> _Activity_
Set down, exactly and in full, the line holding "Given: Click the search magnifier icon" and all the lines after it until the listing ends, and nothing else.

> _Supplied material_
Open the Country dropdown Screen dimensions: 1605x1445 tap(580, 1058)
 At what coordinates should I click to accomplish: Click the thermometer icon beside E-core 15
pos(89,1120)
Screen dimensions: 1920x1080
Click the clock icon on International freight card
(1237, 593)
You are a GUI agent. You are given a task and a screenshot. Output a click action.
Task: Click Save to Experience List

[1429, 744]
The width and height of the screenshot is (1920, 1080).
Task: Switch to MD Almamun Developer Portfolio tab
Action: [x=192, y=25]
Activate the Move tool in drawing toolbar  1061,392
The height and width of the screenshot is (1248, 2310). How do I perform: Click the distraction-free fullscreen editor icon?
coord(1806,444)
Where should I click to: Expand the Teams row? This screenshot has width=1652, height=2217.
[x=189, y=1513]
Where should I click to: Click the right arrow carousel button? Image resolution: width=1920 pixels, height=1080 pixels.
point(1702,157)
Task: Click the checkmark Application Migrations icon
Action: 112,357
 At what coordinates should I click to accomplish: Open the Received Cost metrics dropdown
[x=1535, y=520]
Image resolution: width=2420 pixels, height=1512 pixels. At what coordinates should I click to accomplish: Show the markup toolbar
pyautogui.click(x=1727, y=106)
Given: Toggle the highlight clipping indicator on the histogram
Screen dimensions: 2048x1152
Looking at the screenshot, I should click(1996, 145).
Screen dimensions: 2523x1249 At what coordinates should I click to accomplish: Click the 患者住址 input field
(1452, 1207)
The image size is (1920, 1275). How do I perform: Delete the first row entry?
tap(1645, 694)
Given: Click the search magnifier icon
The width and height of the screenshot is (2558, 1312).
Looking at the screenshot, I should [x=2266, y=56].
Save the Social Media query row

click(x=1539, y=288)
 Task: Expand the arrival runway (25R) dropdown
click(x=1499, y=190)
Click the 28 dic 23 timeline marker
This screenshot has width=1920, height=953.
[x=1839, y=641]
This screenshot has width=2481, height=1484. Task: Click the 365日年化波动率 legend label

> _Answer to the problem_
Given: Click the search magnifier icon
The width and height of the screenshot is (2558, 1312).
Looking at the screenshot, I should [x=2266, y=56].
Save the Social Media query row

click(x=1539, y=288)
 Task: Expand the arrival runway (25R) dropdown
click(x=1499, y=190)
Click the 28 dic 23 timeline marker
This screenshot has width=1920, height=953.
[x=1839, y=641]
This screenshot has width=2481, height=1484. Task: Click the 365日年化波动率 legend label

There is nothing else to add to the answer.